We agree that the two concepts are in principle distinct. In practice the official definition of common knowledge almost never applies, though a related concept of common belief does often apply. But we claim that in practice a lack of common belief is the main reason for widely known things not being treated as “out in the open”. While the two concepts are not co-extensive, one is the main cause of the other. Tristan’s other nit:
Classical decision theory has it right: there’s no value in sabotaging yourself per se. The value lies in convincing other players that you’ve sabotaged yourself. (p. 67).
This fits the game of chicken example pretty well. But it doesn’t really fit the turning-your-phone-off example: what matters there is that your phone is off – it doesn’t matter if the person wanting the favour thinks that your phone malfunctioned and turned itself off, rather than you turning it off. … It doesn’t really matter how the kidnapper thinks it came about that you failed to see them – they don’t need to believe you brought the failure on yourself for the strategy to be good.
Yes, yes, in the quote above we were sloppy, and should have instead said “The value lies in convincing other players that you’ve been sabotaged.” It matters less who exactly caused you to be sabotaged.
So Hanson paints me as a nitpicky philosopher, but nevertheless takes the points. He didn't mention the second point under the second heading, about theory of mind, which I think is maybe the most important. This omission better lets him get away with painting me as a nitpicky philosopher. But I am happy to see the response, and will not be daunted in making conceptual points that in fast-and-loose mode may seem like mere nitpicks.

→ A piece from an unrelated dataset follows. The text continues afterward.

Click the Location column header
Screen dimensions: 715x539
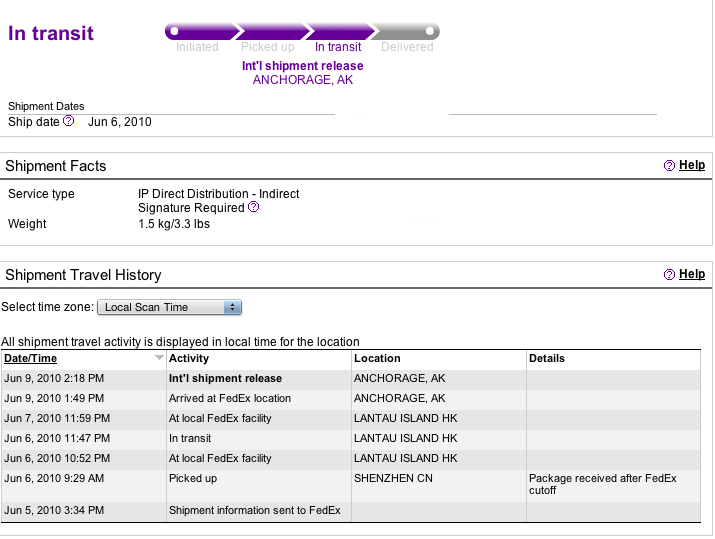(377, 358)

What may seem like mere nitpicks at the stage of airing these ideas and getting them a hearing can turn into important substantive points in the context of actually trying to develop them further and make them more robust. 

Wednesday, 3 January 2018

Two Critical Remarks on The Elephant in the Brain

UPDATE: See my response to Robin Hanson's response.

The Elephant in the Brain, the new book by Robin Hanson and Kevin Simler, is a fantastic synthesis of subversive social scientific insight into hidden (or less apparent) motives of human behaviour, and hidden (or less apparent) functions of institutions. Just understanding these matters is an intellectual thrill, and helpful in thinking about how the world works. Furthermore - and I didn't sufficiently appreciate this point until reading the book, despite being exposed to some of the ideas on Hanson's blog and elsewhere - better understanding the real function of our institutions can help us improve them and prevent us from screwing them up. Lots of reform efforts, I have been convinced (especially for the case of schooling), are likely to make a hash of things due to taking orthodox views of institutions' functions too seriously.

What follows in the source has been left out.